Ron Mayes
- Birth name: Ron Mayes
- Date of birth: 1946
- Place of birth: New Zealand
- University: University of Auckland
- Occupation(s): Rugby union coach and player

Rugby union career

Senior career
- Years: Team / Apps / (Points)
- 1976-1982: Northern California Pelicans /  / ()
- 1978-1982: Pacific Coast Grizzlies /  / ()

Coaching career
- Years: Team
- 1974-1983: Old Blues Rugby Club
- 1983-1987: U.S. national rugby team

= Ron Mayes =

American rugby union coach

Ron Mayes (born 1946) is a New Zealand former rugby union player and coach, best known for coaching the United States national rugby union team from 1983 to 1987.

== Early life and career ==
Mayes was born in New Zealand in 1946. He was capped in New Zealand's first division team until his early retirement and transition into coaching due to an injury at the age of 22. He came to the United States in 1972.

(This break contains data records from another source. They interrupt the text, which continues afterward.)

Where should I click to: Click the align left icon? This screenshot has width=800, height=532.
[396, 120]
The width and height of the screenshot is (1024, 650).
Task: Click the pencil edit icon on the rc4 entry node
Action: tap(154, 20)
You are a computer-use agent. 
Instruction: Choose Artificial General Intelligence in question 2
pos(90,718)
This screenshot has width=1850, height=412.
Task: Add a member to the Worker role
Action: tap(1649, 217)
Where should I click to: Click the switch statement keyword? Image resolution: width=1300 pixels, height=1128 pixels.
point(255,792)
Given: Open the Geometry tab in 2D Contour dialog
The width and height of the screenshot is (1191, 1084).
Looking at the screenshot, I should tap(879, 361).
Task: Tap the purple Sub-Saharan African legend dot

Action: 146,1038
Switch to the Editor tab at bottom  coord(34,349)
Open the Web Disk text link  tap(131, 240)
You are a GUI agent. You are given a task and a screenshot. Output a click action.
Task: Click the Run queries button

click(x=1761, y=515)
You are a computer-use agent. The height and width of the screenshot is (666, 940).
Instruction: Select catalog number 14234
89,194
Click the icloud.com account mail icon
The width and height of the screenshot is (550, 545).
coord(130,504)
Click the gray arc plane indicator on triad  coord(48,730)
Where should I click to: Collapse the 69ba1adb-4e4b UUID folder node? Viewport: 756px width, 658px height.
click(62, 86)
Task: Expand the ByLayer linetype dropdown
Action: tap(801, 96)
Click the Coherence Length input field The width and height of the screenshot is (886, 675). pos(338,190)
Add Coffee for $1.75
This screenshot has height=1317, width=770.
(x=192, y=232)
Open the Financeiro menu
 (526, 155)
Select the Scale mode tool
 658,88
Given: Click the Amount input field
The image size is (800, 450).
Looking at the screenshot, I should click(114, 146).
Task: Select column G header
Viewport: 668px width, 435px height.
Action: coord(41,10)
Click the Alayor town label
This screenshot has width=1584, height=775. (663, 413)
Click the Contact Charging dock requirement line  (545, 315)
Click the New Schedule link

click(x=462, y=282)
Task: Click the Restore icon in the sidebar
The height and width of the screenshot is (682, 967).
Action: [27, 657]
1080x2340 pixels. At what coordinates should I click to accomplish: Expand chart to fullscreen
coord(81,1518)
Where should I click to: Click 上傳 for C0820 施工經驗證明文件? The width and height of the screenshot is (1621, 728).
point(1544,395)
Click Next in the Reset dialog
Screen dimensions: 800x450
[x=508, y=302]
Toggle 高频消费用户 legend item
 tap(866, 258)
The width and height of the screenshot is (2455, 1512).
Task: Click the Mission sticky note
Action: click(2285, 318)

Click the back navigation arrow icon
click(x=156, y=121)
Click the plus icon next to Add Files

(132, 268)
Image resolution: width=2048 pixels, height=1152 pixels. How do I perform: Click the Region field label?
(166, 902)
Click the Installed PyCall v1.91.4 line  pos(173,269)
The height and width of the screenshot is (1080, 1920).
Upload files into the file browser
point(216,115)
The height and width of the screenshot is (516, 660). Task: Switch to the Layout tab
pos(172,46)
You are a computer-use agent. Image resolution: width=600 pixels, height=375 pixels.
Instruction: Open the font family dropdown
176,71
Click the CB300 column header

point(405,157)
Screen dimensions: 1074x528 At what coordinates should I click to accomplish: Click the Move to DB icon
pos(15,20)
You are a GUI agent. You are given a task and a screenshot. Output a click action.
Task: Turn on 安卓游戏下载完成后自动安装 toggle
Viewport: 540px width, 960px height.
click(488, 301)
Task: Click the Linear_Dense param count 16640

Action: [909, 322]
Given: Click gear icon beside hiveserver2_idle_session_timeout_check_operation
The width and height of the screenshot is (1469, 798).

Mayes became the head coach of the Old Blues Rugby Club in 1974 and won five National Club Championships. He left the club in 1983 to sign on as the head coach of the United States national rugby union team, a position that he held through the first Rugby World Cup in 1987.

Mayes had previously served as the head coach of the Northern California Pelicans from 1976 to 1982 and the Pacific Coast Grizzlies from 1978 to 1982.

== Education ==
Mayes received his Ph.D. in Structural Engineering from the University of Auckland, New Zealand, in 1972 and performed post-doctoral research on a Fulbright Scholarship at the Earthquake Engineering Research Institute in Oakland, California.

Mayes serves as a Fellow of the Structural Engineers Association of Northern California (SEAONC) and the statewide Structural Engineers Association of California (SEAOC).

== Awards ==
Mayes was inducted into the U.S. Rugby Hall of Fame in 2014.